WORK INSTRUCTIONS
Print the records exactly. Miss nothing.

RECORDS PROVIDED
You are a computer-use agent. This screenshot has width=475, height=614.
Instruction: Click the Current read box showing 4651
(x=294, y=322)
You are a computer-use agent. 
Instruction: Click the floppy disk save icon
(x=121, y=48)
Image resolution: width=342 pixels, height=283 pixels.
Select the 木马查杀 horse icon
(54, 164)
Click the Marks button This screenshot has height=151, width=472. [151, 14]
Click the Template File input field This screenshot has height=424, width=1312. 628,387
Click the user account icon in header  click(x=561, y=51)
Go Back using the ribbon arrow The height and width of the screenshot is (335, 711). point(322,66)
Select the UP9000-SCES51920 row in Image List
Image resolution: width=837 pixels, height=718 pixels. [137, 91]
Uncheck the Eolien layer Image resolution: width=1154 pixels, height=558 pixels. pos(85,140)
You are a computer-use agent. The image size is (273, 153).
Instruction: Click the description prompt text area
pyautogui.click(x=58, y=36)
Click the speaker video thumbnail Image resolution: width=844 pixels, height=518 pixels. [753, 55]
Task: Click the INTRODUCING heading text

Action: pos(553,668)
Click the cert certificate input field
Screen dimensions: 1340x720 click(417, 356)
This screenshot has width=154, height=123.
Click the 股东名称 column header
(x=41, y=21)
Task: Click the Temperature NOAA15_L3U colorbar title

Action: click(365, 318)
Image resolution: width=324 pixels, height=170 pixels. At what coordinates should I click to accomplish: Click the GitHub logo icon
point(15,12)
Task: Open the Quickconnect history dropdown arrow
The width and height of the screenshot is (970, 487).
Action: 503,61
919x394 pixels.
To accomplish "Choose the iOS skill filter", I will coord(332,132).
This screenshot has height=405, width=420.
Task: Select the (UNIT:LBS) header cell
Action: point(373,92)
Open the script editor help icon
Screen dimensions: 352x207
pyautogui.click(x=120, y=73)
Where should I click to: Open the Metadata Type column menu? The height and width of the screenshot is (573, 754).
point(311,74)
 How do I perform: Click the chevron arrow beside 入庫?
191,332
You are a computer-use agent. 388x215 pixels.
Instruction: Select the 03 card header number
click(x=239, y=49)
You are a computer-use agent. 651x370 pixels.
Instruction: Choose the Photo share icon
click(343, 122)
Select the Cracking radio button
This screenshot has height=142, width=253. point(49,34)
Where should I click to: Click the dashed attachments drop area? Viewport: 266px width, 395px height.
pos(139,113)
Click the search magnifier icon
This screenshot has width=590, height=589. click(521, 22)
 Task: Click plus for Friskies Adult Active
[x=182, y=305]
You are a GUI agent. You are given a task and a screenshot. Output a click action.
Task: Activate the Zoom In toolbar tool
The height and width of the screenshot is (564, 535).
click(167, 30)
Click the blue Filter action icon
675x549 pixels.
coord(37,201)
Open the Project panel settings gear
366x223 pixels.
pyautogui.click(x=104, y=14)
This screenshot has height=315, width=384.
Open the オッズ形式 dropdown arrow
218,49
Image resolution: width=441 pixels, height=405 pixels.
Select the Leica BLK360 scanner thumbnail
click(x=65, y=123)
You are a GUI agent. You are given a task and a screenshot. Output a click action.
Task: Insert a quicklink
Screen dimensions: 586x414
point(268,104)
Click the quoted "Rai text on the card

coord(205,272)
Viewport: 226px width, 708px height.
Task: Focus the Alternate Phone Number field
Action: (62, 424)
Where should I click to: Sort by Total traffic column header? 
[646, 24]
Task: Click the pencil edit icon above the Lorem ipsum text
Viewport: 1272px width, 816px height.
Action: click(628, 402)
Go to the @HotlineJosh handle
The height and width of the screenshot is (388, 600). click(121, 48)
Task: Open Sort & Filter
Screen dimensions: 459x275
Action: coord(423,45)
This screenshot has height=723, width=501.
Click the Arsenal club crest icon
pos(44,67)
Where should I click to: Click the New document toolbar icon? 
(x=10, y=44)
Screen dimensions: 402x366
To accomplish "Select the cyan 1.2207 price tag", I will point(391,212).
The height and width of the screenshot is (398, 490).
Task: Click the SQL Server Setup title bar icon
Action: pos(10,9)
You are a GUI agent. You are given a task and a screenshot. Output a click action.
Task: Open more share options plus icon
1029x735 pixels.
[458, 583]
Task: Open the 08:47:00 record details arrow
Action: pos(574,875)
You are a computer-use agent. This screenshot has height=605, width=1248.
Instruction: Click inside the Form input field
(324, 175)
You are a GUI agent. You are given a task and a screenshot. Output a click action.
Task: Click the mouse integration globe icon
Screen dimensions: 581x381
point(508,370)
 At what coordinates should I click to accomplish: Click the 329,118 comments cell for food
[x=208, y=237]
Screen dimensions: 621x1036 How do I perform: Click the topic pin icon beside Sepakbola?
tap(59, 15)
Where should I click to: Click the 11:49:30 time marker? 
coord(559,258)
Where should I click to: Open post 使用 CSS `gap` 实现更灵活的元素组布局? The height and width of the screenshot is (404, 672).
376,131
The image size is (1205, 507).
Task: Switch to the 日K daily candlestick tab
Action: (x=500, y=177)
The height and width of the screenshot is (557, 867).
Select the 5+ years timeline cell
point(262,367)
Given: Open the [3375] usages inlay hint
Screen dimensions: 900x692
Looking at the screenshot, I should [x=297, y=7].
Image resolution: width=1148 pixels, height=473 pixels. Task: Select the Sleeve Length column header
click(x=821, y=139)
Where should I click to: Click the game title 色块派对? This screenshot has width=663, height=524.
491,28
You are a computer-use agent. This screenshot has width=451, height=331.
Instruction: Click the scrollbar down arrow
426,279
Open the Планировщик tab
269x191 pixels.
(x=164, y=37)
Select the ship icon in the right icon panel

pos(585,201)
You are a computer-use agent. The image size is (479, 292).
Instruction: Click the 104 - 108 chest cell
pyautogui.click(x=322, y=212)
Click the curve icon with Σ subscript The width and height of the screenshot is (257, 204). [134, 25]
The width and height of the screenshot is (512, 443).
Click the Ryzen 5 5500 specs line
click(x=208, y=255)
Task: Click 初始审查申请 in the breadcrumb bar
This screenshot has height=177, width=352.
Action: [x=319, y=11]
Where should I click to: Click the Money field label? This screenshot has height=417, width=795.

SOLVED EXERCISE
You are a computer-use agent. This screenshot has width=475, height=614.
Instruction: Click the Current read box showing 4651
(x=294, y=322)
You are a computer-use agent. 
Instruction: Click the floppy disk save icon
(x=121, y=48)
Image resolution: width=342 pixels, height=283 pixels.
Select the 木马查杀 horse icon
(54, 164)
Click the Marks button This screenshot has height=151, width=472. [151, 14]
Click the Template File input field This screenshot has height=424, width=1312. 628,387
Click the user account icon in header  click(x=561, y=51)
Go Back using the ribbon arrow The height and width of the screenshot is (335, 711). point(322,66)
Select the UP9000-SCES51920 row in Image List
Image resolution: width=837 pixels, height=718 pixels. [137, 91]
Uncheck the Eolien layer Image resolution: width=1154 pixels, height=558 pixels. pos(85,140)
You are a computer-use agent. The image size is (273, 153).
Instruction: Click the description prompt text area
pyautogui.click(x=58, y=36)
Click the speaker video thumbnail Image resolution: width=844 pixels, height=518 pixels. [753, 55]
Task: Click the INTRODUCING heading text

Action: pos(553,668)
Click the cert certificate input field
Screen dimensions: 1340x720 click(417, 356)
This screenshot has width=154, height=123.
Click the 股东名称 column header
(x=41, y=21)
Task: Click the Temperature NOAA15_L3U colorbar title

Action: click(365, 318)
Image resolution: width=324 pixels, height=170 pixels. At what coordinates should I click to accomplish: Click the GitHub logo icon
point(15,12)
Task: Open the Quickconnect history dropdown arrow
The width and height of the screenshot is (970, 487).
Action: 503,61
919x394 pixels.
To accomplish "Choose the iOS skill filter", I will coord(332,132).
This screenshot has height=405, width=420.
Task: Select the (UNIT:LBS) header cell
Action: point(373,92)
Open the script editor help icon
Screen dimensions: 352x207
pyautogui.click(x=120, y=73)
Where should I click to: Open the Metadata Type column menu? The height and width of the screenshot is (573, 754).
point(311,74)
 How do I perform: Click the chevron arrow beside 入庫?
191,332
You are a computer-use agent. 388x215 pixels.
Instruction: Select the 03 card header number
click(x=239, y=49)
You are a computer-use agent. 651x370 pixels.
Instruction: Choose the Photo share icon
click(343, 122)
Select the Cracking radio button
This screenshot has height=142, width=253. point(49,34)
Where should I click to: Click the dashed attachments drop area? Viewport: 266px width, 395px height.
pos(139,113)
Click the search magnifier icon
This screenshot has width=590, height=589. click(521, 22)
 Task: Click plus for Friskies Adult Active
[x=182, y=305]
You are a GUI agent. You are given a task and a screenshot. Output a click action.
Task: Activate the Zoom In toolbar tool
The height and width of the screenshot is (564, 535).
click(167, 30)
Click the blue Filter action icon
675x549 pixels.
coord(37,201)
Open the Project panel settings gear
366x223 pixels.
pyautogui.click(x=104, y=14)
This screenshot has height=315, width=384.
Open the オッズ形式 dropdown arrow
218,49
Image resolution: width=441 pixels, height=405 pixels.
Select the Leica BLK360 scanner thumbnail
click(x=65, y=123)
You are a GUI agent. You are given a task and a screenshot. Output a click action.
Task: Insert a quicklink
Screen dimensions: 586x414
point(268,104)
Click the quoted "Rai text on the card

coord(205,272)
Viewport: 226px width, 708px height.
Task: Focus the Alternate Phone Number field
Action: (62, 424)
Where should I click to: Sort by Total traffic column header? 
[646, 24]
Task: Click the pencil edit icon above the Lorem ipsum text
Viewport: 1272px width, 816px height.
Action: click(628, 402)
Go to the @HotlineJosh handle
The height and width of the screenshot is (388, 600). click(121, 48)
Task: Open Sort & Filter
Screen dimensions: 459x275
Action: coord(423,45)
This screenshot has height=723, width=501.
Click the Arsenal club crest icon
pos(44,67)
Where should I click to: Click the New document toolbar icon? 
(x=10, y=44)
Screen dimensions: 402x366
To accomplish "Select the cyan 1.2207 price tag", I will point(391,212).
The height and width of the screenshot is (398, 490).
Task: Click the SQL Server Setup title bar icon
Action: pos(10,9)
You are a GUI agent. You are given a task and a screenshot. Output a click action.
Task: Open more share options plus icon
1029x735 pixels.
[458, 583]
Task: Open the 08:47:00 record details arrow
Action: pos(574,875)
You are a computer-use agent. This screenshot has height=605, width=1248.
Instruction: Click inside the Form input field
(324, 175)
You are a GUI agent. You are given a task and a screenshot. Output a click action.
Task: Click the mouse integration globe icon
Screen dimensions: 581x381
point(508,370)
 At what coordinates should I click to accomplish: Click the 329,118 comments cell for food
[x=208, y=237]
Screen dimensions: 621x1036 How do I perform: Click the topic pin icon beside Sepakbola?
tap(59, 15)
Where should I click to: Click the 11:49:30 time marker? 
coord(559,258)
Where should I click to: Open post 使用 CSS `gap` 实现更灵活的元素组布局? The height and width of the screenshot is (404, 672).
376,131
The image size is (1205, 507).
Task: Switch to the 日K daily candlestick tab
Action: (x=500, y=177)
The height and width of the screenshot is (557, 867).
Select the 5+ years timeline cell
point(262,367)
Given: Open the [3375] usages inlay hint
Screen dimensions: 900x692
Looking at the screenshot, I should [x=297, y=7].
Image resolution: width=1148 pixels, height=473 pixels. Task: Select the Sleeve Length column header
click(x=821, y=139)
Where should I click to: Click the game title 色块派对? This screenshot has width=663, height=524.
491,28
You are a computer-use agent. This screenshot has width=451, height=331.
Instruction: Click the scrollbar down arrow
426,279
Open the Планировщик tab
269x191 pixels.
(x=164, y=37)
Select the ship icon in the right icon panel

pos(585,201)
You are a computer-use agent. The image size is (479, 292).
Instruction: Click the 104 - 108 chest cell
pyautogui.click(x=322, y=212)
Click the curve icon with Σ subscript The width and height of the screenshot is (257, 204). [134, 25]
The width and height of the screenshot is (512, 443).
Click the Ryzen 5 5500 specs line
click(x=208, y=255)
Task: Click 初始审查申请 in the breadcrumb bar
This screenshot has height=177, width=352.
Action: [x=319, y=11]
Where should I click to: Click the Money field label? This screenshot has height=417, width=795.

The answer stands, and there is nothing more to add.